Local increases in relative (FST) and absolute (dXY) divergence in the regions on chromosomes 1A and 20 (Fig. 2c, d) were consistent with selection maintaining genetic differences despite gene flow25. Further, an admixture proportion estimated in the context of ABBA–BABA (fd)26 revealed a strong excess of shared ancestry between allopatric and sympatric personata in both regions (Fig. 2c, d), supporting the hypothesis that the two genomic regions separating sympatric personata from alba have introgressed from allopatric personata. The peak on chromosome 1A was located in a highly homozygous (Supplementary Fig. 4) stretch of non-coding sequence between the genes 5′-nucleotidase domain-containing protein 3 (NT5D3) and coiled-coil domain-containing protein 91 (CCDC91) (Fig. 2c). The peak on chromosome 20 overlapped three genes (Fig. 2d) and was centered around agouti signaling protein (ASIP)—a well-studied gene regulating melanogenesis—with highly homozygous non-coding regions (Supplementary Fig. 4) occurring upstream and downstream of the ASIP reading frame in “masked” personata-like phenotypes (Supplementary Fig. 4).

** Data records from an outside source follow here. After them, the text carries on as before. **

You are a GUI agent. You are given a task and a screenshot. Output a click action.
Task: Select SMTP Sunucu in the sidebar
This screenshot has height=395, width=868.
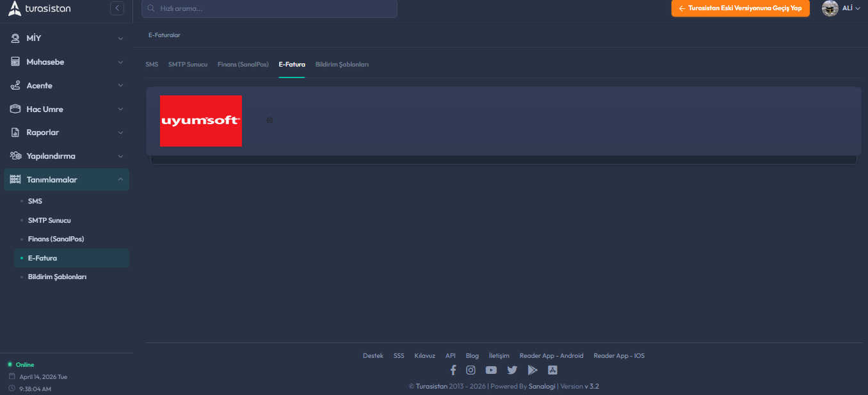49,220
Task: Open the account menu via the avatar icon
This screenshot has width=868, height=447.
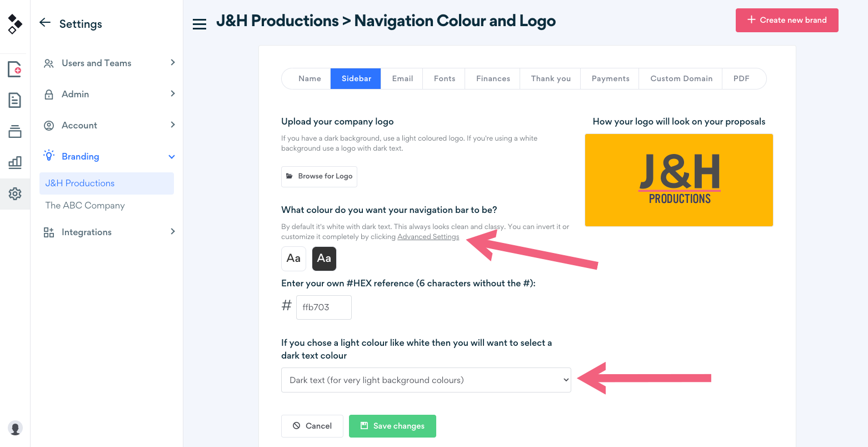Action: (x=16, y=429)
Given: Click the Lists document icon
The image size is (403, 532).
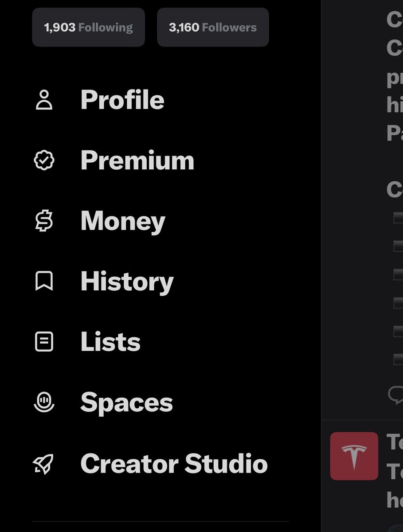Looking at the screenshot, I should point(44,342).
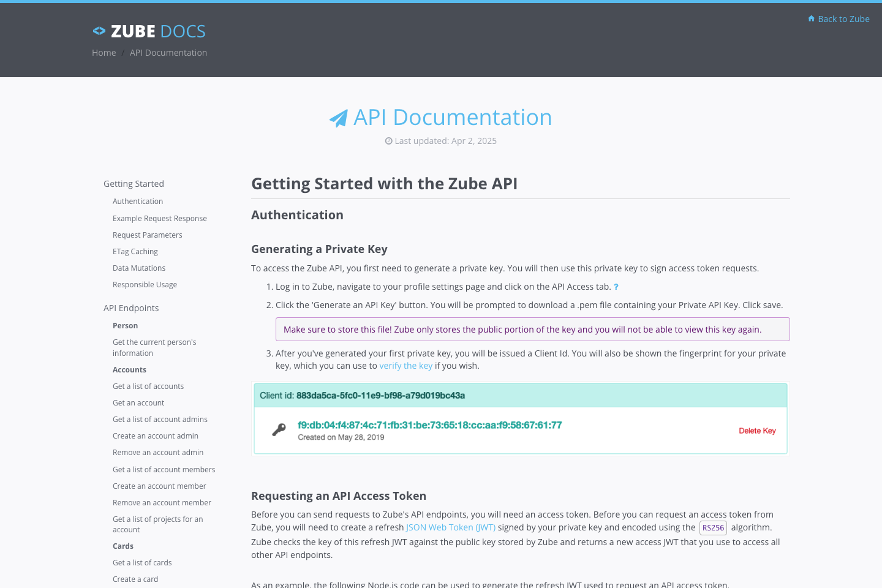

To examine inheritance patterns of head plumage, we first assessed genotypic variation by extracting loci with the highest admixture mapping signal from the divergent regions on chromosome 1A (43 SNPs spanning ~138 kb) and on chromosome 20 (49 SNPs spanning 86 kb) (Fig. 3). The majority of SNPs in both regions were fixed to alternative states in allopatric populations, indicating that intermediate genotypes observed in the hybrid zone are due to hybridization and backcrossing (Fig. 3c). Within the hybrid zone, we used a hybrid index (a composite genotype scaled from 0 to 1) and heterozygosity at these loci to better characterize their contributions to hybrid phenotypes (Fig. 3d).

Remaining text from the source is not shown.